大腸ポリープ
大腸ポリープとは
大腸ポリープは、大腸の内側の粘膜から隆起した小さなできもの(腫瘍)を指します。多くは良性ですが、中にはがん化する可能性があるため早期発見と適切な処置が重要です。
大腸ポリープの種類割合
- 過形成性ポリープ50
- 腺腫性ポリープ40
- 炎症性ポリープ10
大腸ポリープにはいくつかの種類があり、最も多いのは過形成性ポリープです。腺腫性ポリープは将来的にがん化するリスクがあるため、早期発見と適切な対処が重要です。炎症性ポリープは比較的まれですが、経過観察が推奨されます。
大腸ポリープの主な症状
大腸ポリープは初期には無症状のことが多く、自覚症状がほとんどありません。症状が出る場合は以下のようなものがあります。
- 便潜血(血便が目に見えない場合も多い)
- 便秘や下痢の変化
- 腹痛や不快感
- ポリープが大きくなると出血や腸閉塞を起こすこともある
大腸ポリープの原因・リスク要因
大腸ポリープの発生にはいくつかの要因が関与しています。
- 加齢(特に50歳以上で増加)
- 遺伝的要因(家族歴)
- 食生活(高脂肪・低繊維食)
- 肥満や喫煙、飲酒
- 慢性炎症性腸疾患の既往
大腸ポリープの検査・診断方法
大腸ポリープの早期発見には、大腸内視鏡検査が最も信頼性の高い方法です。自覚症状が現れる前に、定期的な検査を行うことで、早期のポリープやがんを発見・治療することが可能です。当院では症状の有無にかかわらず、予防的な観点からの内視鏡検査を推奨しています。
下部内視鏡検査(大腸カメラ)
大腸全体を観察し、ポリープや腫瘍を早期に発見します。
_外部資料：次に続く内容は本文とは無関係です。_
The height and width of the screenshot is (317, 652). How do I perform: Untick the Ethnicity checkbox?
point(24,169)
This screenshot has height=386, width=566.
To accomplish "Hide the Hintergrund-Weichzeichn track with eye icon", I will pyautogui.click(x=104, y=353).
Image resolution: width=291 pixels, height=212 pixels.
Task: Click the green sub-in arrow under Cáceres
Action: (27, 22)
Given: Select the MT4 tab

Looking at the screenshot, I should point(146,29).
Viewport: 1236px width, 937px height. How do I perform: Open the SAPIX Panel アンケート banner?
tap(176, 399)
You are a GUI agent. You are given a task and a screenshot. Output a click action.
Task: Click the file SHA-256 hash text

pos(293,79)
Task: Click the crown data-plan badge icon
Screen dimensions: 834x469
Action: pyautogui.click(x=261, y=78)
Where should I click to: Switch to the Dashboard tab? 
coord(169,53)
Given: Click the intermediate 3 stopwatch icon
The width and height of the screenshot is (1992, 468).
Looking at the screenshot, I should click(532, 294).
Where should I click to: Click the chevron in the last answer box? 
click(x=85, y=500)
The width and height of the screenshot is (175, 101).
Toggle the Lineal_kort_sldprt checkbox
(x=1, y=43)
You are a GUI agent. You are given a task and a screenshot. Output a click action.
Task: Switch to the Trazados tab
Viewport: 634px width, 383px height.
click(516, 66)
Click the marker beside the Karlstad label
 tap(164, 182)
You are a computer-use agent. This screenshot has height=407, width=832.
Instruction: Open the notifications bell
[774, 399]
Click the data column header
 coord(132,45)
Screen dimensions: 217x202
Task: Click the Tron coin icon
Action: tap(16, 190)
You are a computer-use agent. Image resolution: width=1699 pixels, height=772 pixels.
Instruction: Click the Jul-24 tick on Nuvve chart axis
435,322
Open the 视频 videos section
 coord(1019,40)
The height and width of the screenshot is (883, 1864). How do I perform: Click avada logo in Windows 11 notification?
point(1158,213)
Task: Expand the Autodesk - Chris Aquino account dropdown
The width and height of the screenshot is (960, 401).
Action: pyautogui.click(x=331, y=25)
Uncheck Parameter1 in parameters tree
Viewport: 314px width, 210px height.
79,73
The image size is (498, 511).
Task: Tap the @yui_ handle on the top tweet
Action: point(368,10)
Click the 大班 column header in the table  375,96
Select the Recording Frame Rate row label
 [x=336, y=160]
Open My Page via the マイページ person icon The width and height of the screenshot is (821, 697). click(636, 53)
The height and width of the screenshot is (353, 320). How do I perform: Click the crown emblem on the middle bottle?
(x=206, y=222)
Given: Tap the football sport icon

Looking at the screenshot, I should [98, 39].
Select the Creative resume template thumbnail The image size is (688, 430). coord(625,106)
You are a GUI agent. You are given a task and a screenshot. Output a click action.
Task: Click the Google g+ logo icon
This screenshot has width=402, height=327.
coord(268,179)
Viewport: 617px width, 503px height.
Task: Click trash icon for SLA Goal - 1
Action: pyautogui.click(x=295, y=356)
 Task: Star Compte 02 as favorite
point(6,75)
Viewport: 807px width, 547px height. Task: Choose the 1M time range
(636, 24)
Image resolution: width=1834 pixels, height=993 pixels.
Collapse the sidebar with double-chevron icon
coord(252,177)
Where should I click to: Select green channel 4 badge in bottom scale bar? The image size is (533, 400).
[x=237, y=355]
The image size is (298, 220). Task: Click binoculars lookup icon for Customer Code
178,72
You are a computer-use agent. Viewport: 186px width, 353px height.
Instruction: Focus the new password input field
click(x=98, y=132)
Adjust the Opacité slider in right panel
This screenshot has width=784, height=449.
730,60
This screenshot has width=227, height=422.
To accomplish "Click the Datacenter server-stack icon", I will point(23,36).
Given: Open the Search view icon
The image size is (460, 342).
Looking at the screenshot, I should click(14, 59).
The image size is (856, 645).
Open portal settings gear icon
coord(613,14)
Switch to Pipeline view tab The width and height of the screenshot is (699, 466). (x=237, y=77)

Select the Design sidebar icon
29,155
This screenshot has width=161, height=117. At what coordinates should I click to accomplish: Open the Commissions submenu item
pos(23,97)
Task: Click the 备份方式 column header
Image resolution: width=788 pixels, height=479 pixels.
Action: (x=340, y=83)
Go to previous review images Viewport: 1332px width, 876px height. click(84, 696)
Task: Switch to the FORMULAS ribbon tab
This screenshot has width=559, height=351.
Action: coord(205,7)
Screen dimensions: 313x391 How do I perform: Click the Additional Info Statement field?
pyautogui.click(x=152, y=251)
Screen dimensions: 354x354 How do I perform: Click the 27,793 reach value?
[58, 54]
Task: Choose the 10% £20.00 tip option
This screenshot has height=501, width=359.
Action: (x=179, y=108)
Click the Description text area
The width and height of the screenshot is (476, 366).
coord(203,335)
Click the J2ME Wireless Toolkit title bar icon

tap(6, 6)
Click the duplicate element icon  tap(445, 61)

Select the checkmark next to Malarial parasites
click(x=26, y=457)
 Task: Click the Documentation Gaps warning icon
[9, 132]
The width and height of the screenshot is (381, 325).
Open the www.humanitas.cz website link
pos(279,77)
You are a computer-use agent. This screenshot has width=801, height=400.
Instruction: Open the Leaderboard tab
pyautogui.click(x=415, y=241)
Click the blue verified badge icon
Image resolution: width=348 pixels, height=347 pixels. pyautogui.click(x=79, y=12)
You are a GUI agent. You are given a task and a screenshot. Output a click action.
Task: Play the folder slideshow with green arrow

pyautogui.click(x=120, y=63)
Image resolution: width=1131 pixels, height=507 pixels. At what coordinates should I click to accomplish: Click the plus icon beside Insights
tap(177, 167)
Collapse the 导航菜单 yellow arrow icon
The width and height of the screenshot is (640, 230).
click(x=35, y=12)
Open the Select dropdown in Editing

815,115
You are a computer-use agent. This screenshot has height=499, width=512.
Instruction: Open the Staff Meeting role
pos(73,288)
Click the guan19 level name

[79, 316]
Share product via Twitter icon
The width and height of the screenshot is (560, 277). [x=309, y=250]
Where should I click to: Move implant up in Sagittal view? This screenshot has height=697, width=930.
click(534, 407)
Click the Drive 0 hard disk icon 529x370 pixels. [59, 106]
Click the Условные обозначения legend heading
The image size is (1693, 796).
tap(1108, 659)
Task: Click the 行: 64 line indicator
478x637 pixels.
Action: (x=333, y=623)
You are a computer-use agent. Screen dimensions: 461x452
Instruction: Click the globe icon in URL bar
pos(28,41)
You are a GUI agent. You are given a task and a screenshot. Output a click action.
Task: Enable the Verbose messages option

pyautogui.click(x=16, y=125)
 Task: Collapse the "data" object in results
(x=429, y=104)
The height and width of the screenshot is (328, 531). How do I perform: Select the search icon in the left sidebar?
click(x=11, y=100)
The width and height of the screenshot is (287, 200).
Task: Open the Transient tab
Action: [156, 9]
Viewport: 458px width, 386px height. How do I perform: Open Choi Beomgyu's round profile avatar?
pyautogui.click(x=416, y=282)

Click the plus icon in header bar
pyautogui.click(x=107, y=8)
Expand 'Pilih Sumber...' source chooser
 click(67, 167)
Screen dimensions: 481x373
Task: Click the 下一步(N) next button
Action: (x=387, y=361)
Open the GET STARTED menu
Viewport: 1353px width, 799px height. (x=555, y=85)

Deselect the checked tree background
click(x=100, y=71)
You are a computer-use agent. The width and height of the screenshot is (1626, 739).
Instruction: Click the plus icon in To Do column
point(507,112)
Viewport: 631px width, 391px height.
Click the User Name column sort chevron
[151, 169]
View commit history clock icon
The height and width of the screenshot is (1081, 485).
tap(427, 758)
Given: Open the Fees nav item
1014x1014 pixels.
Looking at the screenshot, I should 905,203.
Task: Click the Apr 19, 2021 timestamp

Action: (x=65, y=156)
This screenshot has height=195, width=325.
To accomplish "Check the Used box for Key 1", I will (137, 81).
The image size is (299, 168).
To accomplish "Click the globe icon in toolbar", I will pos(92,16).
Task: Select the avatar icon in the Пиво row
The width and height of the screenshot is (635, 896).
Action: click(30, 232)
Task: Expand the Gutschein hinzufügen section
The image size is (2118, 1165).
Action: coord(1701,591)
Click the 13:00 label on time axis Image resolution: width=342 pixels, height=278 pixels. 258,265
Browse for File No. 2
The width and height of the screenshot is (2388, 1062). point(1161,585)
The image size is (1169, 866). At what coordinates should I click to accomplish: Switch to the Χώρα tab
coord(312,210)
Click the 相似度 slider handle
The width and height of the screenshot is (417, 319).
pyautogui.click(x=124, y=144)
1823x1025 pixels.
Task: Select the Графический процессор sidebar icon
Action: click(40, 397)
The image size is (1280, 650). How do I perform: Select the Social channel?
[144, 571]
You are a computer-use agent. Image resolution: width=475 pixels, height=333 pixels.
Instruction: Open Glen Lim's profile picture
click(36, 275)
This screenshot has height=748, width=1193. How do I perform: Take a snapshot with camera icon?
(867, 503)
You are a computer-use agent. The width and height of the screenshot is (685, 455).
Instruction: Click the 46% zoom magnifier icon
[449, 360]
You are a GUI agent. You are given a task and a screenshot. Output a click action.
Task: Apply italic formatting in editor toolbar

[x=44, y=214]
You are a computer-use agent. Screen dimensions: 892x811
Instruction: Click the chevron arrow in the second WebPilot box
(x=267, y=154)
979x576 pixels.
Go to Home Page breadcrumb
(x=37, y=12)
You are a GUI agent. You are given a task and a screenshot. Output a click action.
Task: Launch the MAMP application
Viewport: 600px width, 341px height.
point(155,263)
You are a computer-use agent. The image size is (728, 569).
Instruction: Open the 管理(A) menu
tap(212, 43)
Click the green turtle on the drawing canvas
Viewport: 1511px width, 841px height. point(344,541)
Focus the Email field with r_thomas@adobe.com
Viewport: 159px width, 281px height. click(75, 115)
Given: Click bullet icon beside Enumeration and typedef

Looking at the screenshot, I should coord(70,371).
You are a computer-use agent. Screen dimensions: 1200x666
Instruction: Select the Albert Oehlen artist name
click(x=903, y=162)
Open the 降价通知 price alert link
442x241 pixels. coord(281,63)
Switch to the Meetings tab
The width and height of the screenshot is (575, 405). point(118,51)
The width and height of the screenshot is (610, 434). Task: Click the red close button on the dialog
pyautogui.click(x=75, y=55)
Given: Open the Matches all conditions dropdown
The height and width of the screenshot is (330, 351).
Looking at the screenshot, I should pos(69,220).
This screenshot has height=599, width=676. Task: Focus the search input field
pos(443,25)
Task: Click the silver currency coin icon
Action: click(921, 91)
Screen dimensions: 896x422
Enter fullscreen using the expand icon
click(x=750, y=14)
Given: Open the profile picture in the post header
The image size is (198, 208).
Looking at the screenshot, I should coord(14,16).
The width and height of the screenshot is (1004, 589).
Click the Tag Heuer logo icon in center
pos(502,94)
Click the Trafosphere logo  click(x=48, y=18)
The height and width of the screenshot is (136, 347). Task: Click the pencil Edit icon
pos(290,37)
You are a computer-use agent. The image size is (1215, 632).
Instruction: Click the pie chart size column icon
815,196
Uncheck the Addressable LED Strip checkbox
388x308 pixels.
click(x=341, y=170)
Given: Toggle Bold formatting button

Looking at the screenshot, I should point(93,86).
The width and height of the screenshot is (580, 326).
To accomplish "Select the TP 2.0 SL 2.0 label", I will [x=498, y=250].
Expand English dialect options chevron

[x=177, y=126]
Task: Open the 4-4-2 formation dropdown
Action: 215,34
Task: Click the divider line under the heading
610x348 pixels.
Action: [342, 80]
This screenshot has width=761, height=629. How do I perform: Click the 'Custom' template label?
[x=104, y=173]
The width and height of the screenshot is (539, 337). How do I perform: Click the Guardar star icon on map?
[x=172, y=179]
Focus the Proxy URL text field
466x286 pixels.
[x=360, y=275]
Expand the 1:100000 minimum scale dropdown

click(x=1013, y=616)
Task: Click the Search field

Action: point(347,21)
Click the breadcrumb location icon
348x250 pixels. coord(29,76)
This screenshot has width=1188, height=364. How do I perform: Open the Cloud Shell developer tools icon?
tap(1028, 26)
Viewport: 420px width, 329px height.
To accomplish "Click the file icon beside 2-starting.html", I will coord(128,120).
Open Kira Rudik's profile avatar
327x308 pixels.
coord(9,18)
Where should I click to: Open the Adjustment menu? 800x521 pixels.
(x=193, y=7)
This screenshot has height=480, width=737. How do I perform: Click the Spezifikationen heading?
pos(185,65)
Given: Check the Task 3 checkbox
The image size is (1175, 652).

必要に応じてその場で組織採取やポリープ切除を行います。
便潜血検査
便に混じった微量な血液を検出するスクリーニング検査で、定期的な実施により早期発見につながります。
問診および症状評価
便通異常や血便の有無、家族歴などをもとに、検査の必要性を判断します。
大腸ポリープの治療法
大腸ポリープは内視鏡的に切除することが一般的です。治療法はポリープの大きさや種類によって異なります。
- 内視鏡的ポリープ切除術(ポリペクトミー)
- 組織検査による良悪性の判定
- がん化リスクのある場合は追加治療の検討
大腸ポリープの予防と再発防止
生活習慣の改善と定期検査が重要です。
- 食物繊維を多く含むバランスの良い食事
- 適度な運動と体重管理
- 禁煙・節酒
- 定期的な大腸内視鏡検査の受診
大腸ポリープに関するよくあるご質問
大腸ポリープは放置しても大丈夫ですか?
良性のポリープでもサイズが大きくなるとがん化リスクがあります。症状がなくても、医師の診断に基づき適切に切除や経過観察を行うことが重要です。
大腸ポリープを切除したら再発しますか?
ポリープは再発する可能性があります。切除後も定期的な内視鏡検査で早期に発見・対応することが大切です。
大腸ポリープにはどんな症状がありますか?
小さなポリープでは症状がほとんどありませんが、大きくなると腹痛、便潜血、便秘や下痢などが起こることがあります。出血がある場合は血便として確認されることもあります。
大腸ポリープはどのように検査・診断しますか?
大腸内視鏡(大腸カメラ)が最も有効です。便潜血検査で発見されることもありますが、正確な位置や形状、病理診断のためには内視鏡検査が必要です。
大腸ポリープを予防する方法はありますか?
生活習慣の改善が予防に役立ちます。食物繊維を多く摂る、飲酒や喫煙を控える、規則正しい生活を心がけることが推奨されます。また、定期的な検査で早期に発見することも重要です。